Des trois grandes figures du cinéma d’Asie centrale de la période stalinienne cités précédemment, celle de Nabi Ganiev (Nabi Ghanizoda) nous semble la plus pertinente pour rendre compte de l’accommodement culturel et politique de l’artiste dans le système soviétique, des rapports entre nationalisme culturel, internationalisme prolétarien et patriotisme soviétique, et ce, pour plusieurs raisons. D’abord, parce que Ganiev a une production cinématographique relativement importante (six long-métrages de fiction) contrairement à Suleiman Khojaev. Ensuite, parce que celle-ci, de fait, s’étale sur deux décennies fondamentales – les années 1930 et 1940 – marquées par des ruptures d’une incroyable violence (répression et violences politiques, conflit mondial puis sortie de guerre) mais génératrices de nouvelles formes de solidarités et de patriotisme. Enfin, parce que les films de Nabi Ganiev ne procèdent pas de l’« ambiguïté nationale », ouzbèque et /ou tadjique, qui caractérise ceux de Kamil Yarmatov. Le destin et la création de Nabi Ganiev offrent ainsi une entrée particulière dans l’histoire du stalinisme en Asie centrale – il disparaît d’ailleurs un an après Staline – et de ses évolutions sur une vingtaine d’années en Ouzbékistan. L’analyse de sa création peut facilement être scindée en deux périodes qui se caractérisent chacune par des thématiques radicalement différentes, l’une étant idéologique et contemporaine (années 1930), alors que l’autre puise profondément dans l’héritage culturel passé, plus ou moins partagé par les populations turciques ou turcopersane (années de guerre). C’est ce fil que nous suivrons dans l’article.

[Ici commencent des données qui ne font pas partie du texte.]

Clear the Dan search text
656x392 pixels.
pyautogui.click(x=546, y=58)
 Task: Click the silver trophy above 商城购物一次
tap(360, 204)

L’idéologie bolchevique au service de la consolidation nationale
En Union Soviétique, l’activité artistique relève d’un accord tacite de subordination relative : l’artiste reconnaît la primauté du processus révolutionnaire et s’en fait le porte-parole, il reconnaît l’hégémonie du politique qui incarne ce processus et à qui il doit son accès à la formation et aux très importants moyens matériels et financiers mis à sa disposition pour son activité cinématographique, en échange de quoi, il concède un droit de regard sur l’incarnation qu’il propose de la révolution ou de l’aventure soviétique6. L’engagement de Nabi Ganiev, comme d’autres cinéastes ouzbeks ou tadjiks, procède donc de ce contrat qui lie trois impératifs : les exigences idéologiques et éducatives de l’État, ceux des cinéastes qui veulent créer, et – dans une moindre mesure et selon les périodes –, ceux du public qui veut du divertissement 7. Nabi Ganiev bénéficie donc des moyens mis en oeuvre à l’époque pour former les artistes et, après un début de carrière artistique 8 dans le graphisme et la mise en scène de pièces de théâtre, pour enfants notamment, il part pour Moscou en 1924, où il intègre – contre la volonté de son père9 – les « Ateliers supérieurs d’art et de technique » (Vkhutemas). A son retour en Ouzbékistan, il participe à l’organisation des premières réalisations cinématographiques au sein des studios de cinéma « L’Étoile de l’Orient », où il monte d’ailleurs plusieurs cours10. N’ayant pas fait d’école de cinéma, il se forme par la pratique, entre 1925 et 1930, en prenant part en tant qu’assistant ou consultant aux premiers tournages qui ont lieu en Ouzbékistan11, avant d’entreprendre la réalisation de long-métrages de fiction.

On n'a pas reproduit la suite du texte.